[Mesa-dev] [PATCH 4/7] i965: Add support for gl_BaseVertexARB and gl_BaseInstanceARB
Ian Romanick
idr at freedesktop.org
Tue Dec 15 14:27:29 PST 2015
On 12/15/2015 11:48 AM, Anuj Phogat wrote:
> On Tue, Dec 15, 2015 at 12:28 AM, Kristian Høgsberg Kristensen
> <krh at bitplanet.net> wrote:
>> We already have gl_BaseVertexARB in the .x component of the SGVS vec4
>> and plug gl_BaseInstanceARB into the last free component (.y).
>> ---
>> src/mesa/drivers/dri/i965/brw_compiler.h | 2 ++
>> src/mesa/drivers/dri/i965/brw_context.h | 9 ++++--
>> src/mesa/drivers/dri/i965/brw_draw.c | 12 ++++++--
>> src/mesa/drivers/dri/i965/brw_draw_upload.c | 35 ++++++++++++++---------
>> src/mesa/drivers/dri/i965/brw_fs.cpp | 3 +-
>> src/mesa/drivers/dri/i965/brw_fs_nir.cpp | 10 ++++++-
>> src/mesa/drivers/dri/i965/brw_fs_visitor.cpp | 6 +++-
>> src/mesa/drivers/dri/i965/brw_vec4.cpp | 12 ++++++--
>> src/mesa/drivers/dri/i965/brw_vec4_nir.cpp | 10 ++++++-
>> src/mesa/drivers/dri/i965/brw_vec4_vs_visitor.cpp | 6 +++-
>> src/mesa/drivers/dri/i965/gen8_draw_upload.c | 35 ++++++++++++++---------
>> 11 files changed, 102 insertions(+), 38 deletions(-)

§ **Recorded information**:
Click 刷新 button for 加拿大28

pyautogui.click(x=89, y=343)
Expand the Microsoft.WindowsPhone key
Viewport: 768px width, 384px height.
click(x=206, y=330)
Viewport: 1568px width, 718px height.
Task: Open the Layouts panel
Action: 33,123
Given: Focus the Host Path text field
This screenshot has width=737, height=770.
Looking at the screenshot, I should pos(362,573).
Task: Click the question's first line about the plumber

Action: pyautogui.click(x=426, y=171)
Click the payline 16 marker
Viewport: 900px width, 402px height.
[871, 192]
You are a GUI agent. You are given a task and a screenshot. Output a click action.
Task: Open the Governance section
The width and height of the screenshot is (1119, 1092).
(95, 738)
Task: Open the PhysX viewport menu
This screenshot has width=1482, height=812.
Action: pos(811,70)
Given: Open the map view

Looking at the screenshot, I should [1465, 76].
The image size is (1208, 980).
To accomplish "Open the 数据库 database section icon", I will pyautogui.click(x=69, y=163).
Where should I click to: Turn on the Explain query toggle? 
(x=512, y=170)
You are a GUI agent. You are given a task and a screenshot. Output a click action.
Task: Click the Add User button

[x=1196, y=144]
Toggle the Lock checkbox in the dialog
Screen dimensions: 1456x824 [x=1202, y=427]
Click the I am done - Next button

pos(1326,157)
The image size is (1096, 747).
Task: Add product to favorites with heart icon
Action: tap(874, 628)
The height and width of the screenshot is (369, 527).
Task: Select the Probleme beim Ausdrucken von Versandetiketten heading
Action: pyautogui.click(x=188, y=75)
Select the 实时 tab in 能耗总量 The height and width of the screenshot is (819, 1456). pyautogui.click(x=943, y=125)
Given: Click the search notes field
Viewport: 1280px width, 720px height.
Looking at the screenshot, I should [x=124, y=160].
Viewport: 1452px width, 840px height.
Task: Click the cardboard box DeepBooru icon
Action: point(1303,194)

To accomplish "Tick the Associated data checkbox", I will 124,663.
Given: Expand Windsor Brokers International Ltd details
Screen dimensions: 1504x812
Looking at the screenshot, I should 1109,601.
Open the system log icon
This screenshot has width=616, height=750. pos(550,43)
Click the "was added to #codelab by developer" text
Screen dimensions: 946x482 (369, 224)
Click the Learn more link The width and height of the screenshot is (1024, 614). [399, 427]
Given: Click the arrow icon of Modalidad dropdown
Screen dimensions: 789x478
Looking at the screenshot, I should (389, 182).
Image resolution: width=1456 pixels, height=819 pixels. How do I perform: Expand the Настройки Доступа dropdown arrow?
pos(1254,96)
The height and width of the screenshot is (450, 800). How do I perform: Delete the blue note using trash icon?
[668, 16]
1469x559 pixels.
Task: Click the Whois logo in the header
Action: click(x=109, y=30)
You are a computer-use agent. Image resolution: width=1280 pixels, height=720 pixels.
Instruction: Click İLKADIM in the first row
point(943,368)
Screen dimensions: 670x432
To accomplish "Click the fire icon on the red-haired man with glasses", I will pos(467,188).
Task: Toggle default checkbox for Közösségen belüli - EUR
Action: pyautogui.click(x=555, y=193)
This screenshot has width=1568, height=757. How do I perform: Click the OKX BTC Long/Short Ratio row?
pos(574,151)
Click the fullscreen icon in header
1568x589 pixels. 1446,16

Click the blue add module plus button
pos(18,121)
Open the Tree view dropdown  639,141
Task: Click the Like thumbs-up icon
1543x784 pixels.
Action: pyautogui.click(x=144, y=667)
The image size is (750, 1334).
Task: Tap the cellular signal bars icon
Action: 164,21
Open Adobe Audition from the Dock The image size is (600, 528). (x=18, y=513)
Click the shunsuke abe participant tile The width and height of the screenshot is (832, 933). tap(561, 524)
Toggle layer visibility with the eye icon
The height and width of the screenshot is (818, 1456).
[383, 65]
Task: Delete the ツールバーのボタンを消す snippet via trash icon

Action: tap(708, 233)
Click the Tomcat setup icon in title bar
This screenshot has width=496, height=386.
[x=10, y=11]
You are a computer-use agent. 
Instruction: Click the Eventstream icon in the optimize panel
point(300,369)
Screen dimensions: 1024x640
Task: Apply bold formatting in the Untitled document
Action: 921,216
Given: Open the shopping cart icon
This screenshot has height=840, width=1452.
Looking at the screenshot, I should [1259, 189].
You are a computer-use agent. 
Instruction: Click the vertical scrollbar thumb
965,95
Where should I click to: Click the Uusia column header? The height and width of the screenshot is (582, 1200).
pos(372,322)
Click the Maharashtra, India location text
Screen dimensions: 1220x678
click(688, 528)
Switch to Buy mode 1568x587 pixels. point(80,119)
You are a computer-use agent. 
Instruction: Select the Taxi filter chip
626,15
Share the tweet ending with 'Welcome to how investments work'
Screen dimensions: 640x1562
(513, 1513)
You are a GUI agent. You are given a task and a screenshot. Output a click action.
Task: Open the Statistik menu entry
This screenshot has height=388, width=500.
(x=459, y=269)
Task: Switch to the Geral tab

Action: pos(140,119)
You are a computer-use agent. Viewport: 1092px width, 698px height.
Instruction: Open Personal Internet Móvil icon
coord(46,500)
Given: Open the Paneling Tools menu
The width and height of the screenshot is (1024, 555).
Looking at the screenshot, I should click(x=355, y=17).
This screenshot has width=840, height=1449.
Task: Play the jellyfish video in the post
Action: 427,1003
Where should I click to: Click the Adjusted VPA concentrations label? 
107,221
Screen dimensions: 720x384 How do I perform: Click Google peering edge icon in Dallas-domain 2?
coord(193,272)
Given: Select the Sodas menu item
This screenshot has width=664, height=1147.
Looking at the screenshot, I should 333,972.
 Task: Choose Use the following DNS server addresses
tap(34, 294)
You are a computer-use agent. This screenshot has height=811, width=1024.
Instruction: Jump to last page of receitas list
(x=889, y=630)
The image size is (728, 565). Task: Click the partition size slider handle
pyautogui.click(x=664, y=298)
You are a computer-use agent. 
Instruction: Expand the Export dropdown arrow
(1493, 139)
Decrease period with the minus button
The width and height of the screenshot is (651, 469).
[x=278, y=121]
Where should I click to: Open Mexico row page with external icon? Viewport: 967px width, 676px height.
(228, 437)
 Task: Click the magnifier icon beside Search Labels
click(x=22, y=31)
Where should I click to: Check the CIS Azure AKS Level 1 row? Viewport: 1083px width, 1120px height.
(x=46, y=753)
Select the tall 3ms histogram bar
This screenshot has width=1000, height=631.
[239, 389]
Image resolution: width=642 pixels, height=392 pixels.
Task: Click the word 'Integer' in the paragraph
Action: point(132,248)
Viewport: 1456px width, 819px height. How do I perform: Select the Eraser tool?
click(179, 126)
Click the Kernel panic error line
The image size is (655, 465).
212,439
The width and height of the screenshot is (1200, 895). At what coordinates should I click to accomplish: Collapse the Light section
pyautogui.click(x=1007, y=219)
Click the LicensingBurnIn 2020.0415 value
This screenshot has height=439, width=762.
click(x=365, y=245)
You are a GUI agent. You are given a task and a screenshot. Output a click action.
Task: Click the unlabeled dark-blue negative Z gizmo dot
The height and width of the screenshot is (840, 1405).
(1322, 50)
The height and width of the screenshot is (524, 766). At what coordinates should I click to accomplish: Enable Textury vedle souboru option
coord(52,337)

§ **Tasks to carry out**:
1 – Extract the stretch of the patch email from "[Mesa-dev] [PATCH 4/7]" through "free component (.y).", word for word.
2 – Copy the records from their very first line through the line containing "Looking at the screenshot, I should pos(362,573).", with both ends included and nothing changed.

§ **The answers**:
1 –
[Mesa-dev] [PATCH 4/7] i965: Add support for gl_BaseVertexARB and gl_BaseInstanceARB
Ian Romanick
idr at freedesktop.org
Tue Dec 15 14:27:29 PST 2015
On 12/15/2015 11:48 AM, Anuj Phogat wrote:
> On Tue, Dec 15, 2015 at 12:28 AM, Kristian Høgsberg Kristensen
> <krh at bitplanet.net> wrote:
>> We already have gl_BaseVertexARB in the .x component of the SGVS vec4
>> and plug gl_BaseInstanceARB into the last free component (.y).

2 –
Click 刷新 button for 加拿大28

pyautogui.click(x=89, y=343)
Expand the Microsoft.WindowsPhone key
Viewport: 768px width, 384px height.
click(x=206, y=330)
Viewport: 1568px width, 718px height.
Task: Open the Layouts panel
Action: 33,123
Given: Focus the Host Path text field
This screenshot has width=737, height=770.
Looking at the screenshot, I should pos(362,573).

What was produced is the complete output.